Recently I heard one of the most clear and powerful articulations on the need to fight against ISIS radicalization and recruitment in U.S. communities. What was surprising to me was that it came from a former top Marine general.
On June 3, retired Marine General John Allen, the special presidential envoy for the global coalition to counter ISIL, spoke at the Brookings Institution’s U.S.-Islamic World Forum in Doha, Qatar.
After speaking about the work of the coalition to defeat ISIS in the Middle East, he turned to address the threat in the United States and the many other countries where ISIS is trying to recruit.
“We must save our children,” said the general.
Young people these days find themselves on the front lines of global migration, revolutions in information technology, cultural transitions, economic collapse, and local and global violent conflict.
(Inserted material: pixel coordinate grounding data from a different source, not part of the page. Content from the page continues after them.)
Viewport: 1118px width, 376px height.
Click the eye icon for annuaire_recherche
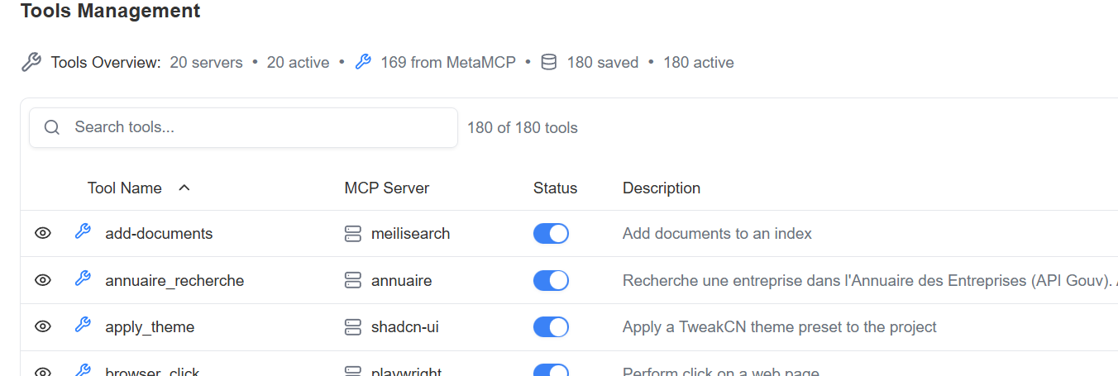point(43,281)

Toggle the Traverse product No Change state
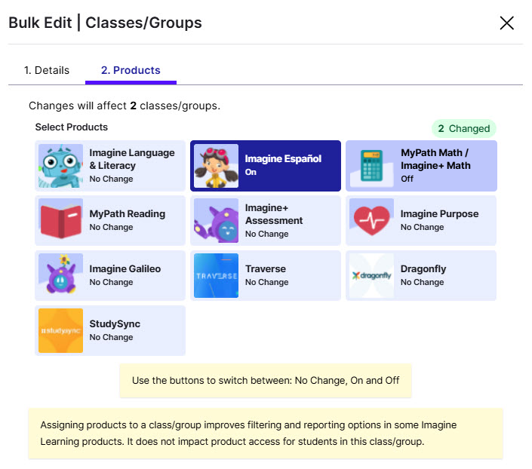[x=266, y=275]
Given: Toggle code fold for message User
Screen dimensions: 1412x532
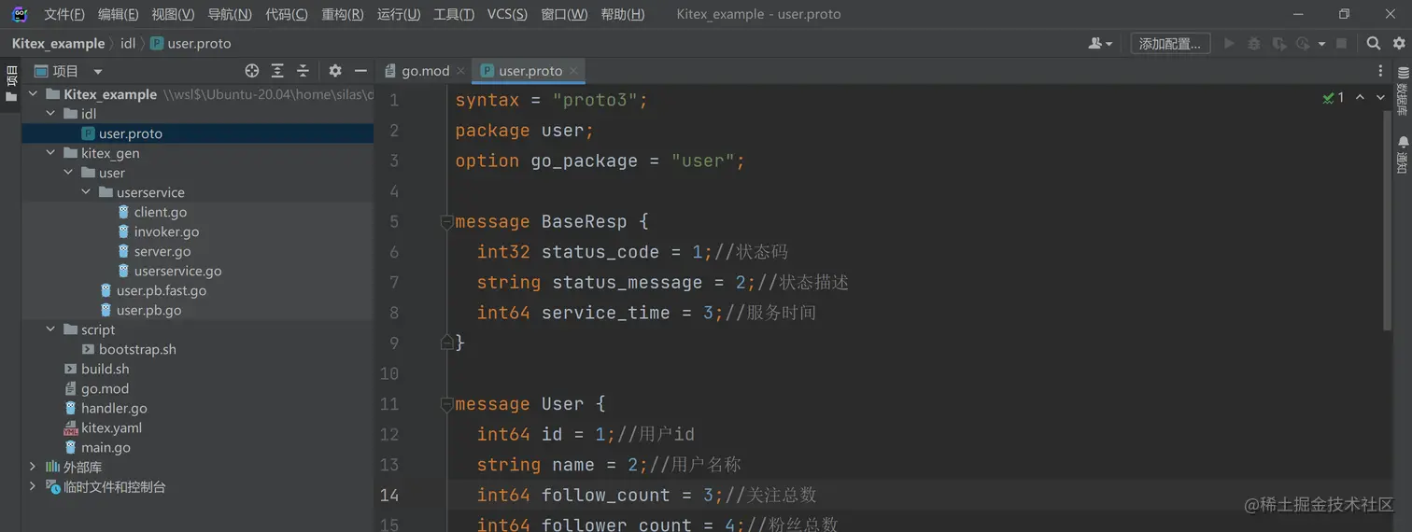Looking at the screenshot, I should [x=446, y=404].
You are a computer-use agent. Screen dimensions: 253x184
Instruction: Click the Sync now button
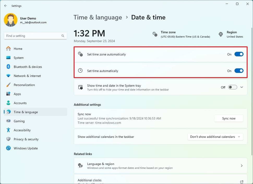(x=228, y=118)

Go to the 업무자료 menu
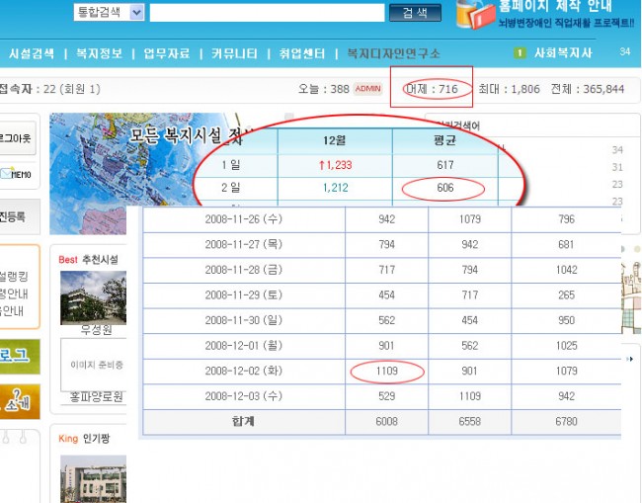tap(166, 53)
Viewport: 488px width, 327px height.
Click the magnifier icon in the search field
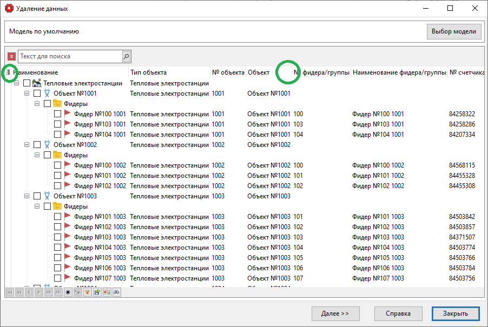point(126,56)
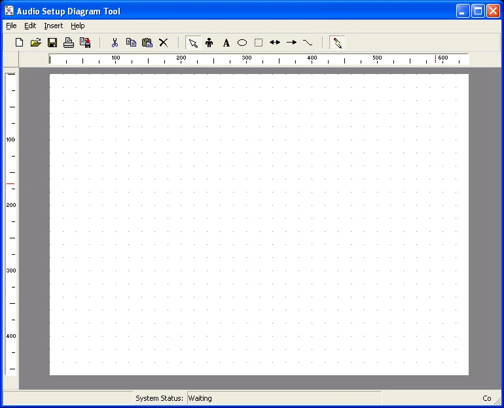Viewport: 504px width, 408px height.
Task: Pick the curved line connector tool
Action: [308, 43]
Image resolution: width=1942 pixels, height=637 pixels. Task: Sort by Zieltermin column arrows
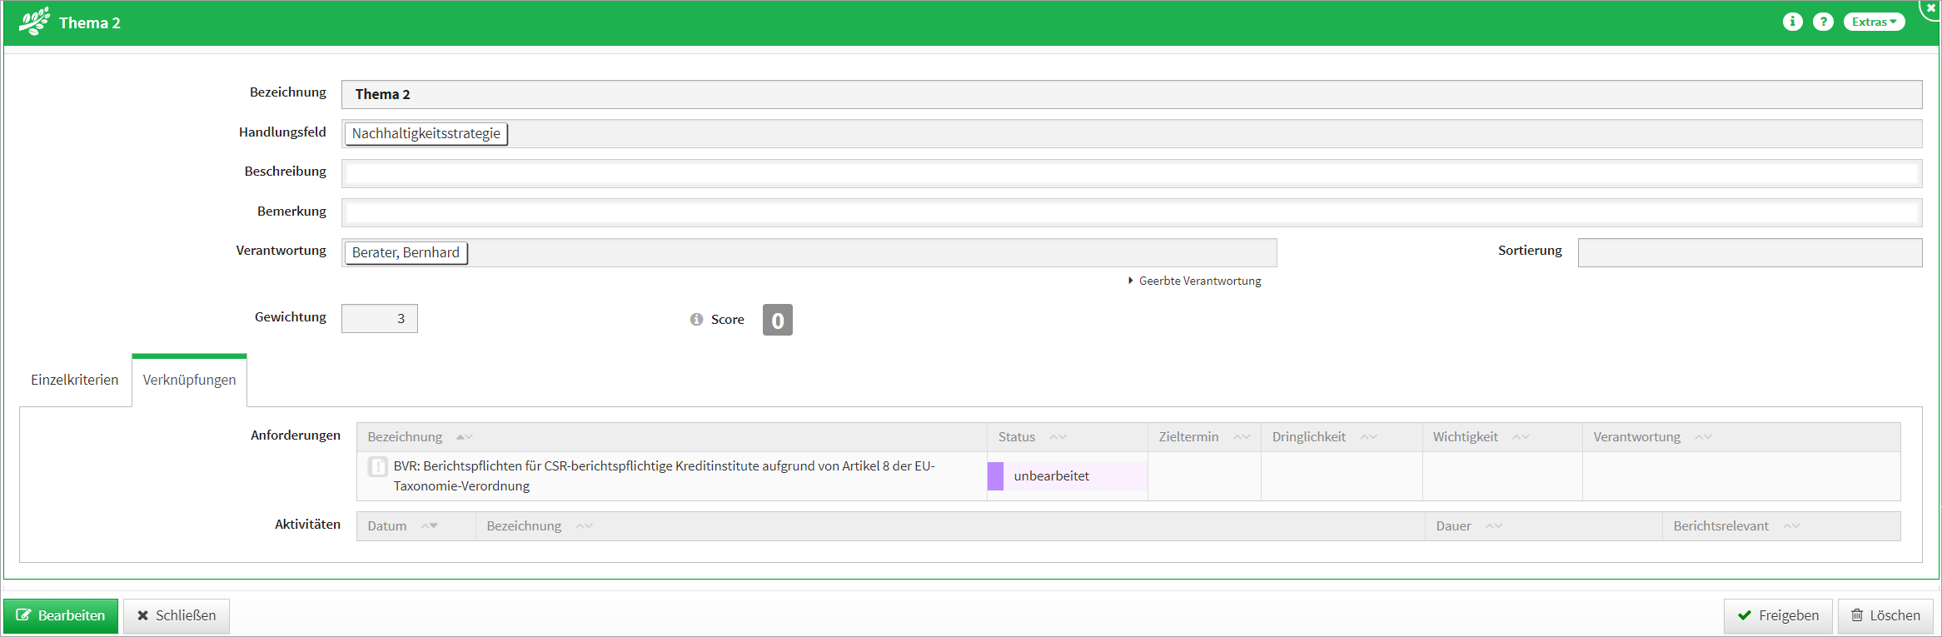(x=1241, y=437)
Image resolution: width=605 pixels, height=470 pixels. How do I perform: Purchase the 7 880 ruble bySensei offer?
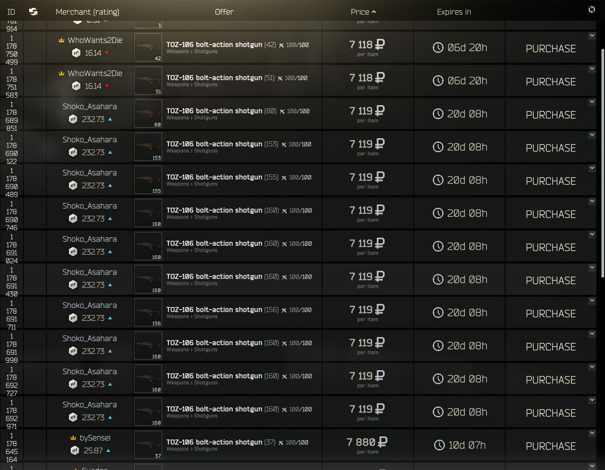tap(551, 446)
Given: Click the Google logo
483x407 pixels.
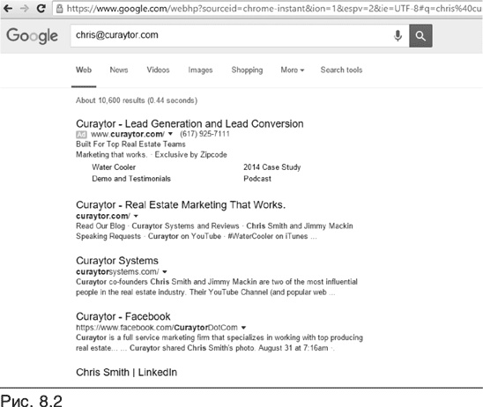Looking at the screenshot, I should point(32,36).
General Allen said that as a consequence, many young people’s lives in the United States are characterized by troubling “separations”.
“There is a separation between these young people and what is defined as mainstream or the majority culture. There is separation between the opportunities young people see on their smart phones and those they believe are available to them in their own lives. There is separation between these young people and the true depth and richness of the Islamic faith.”
These separations can create anxiety and rootlessness and ISIS expertly seeks to exploit them and to get young people to become foreign fighters or to launch attacks at home.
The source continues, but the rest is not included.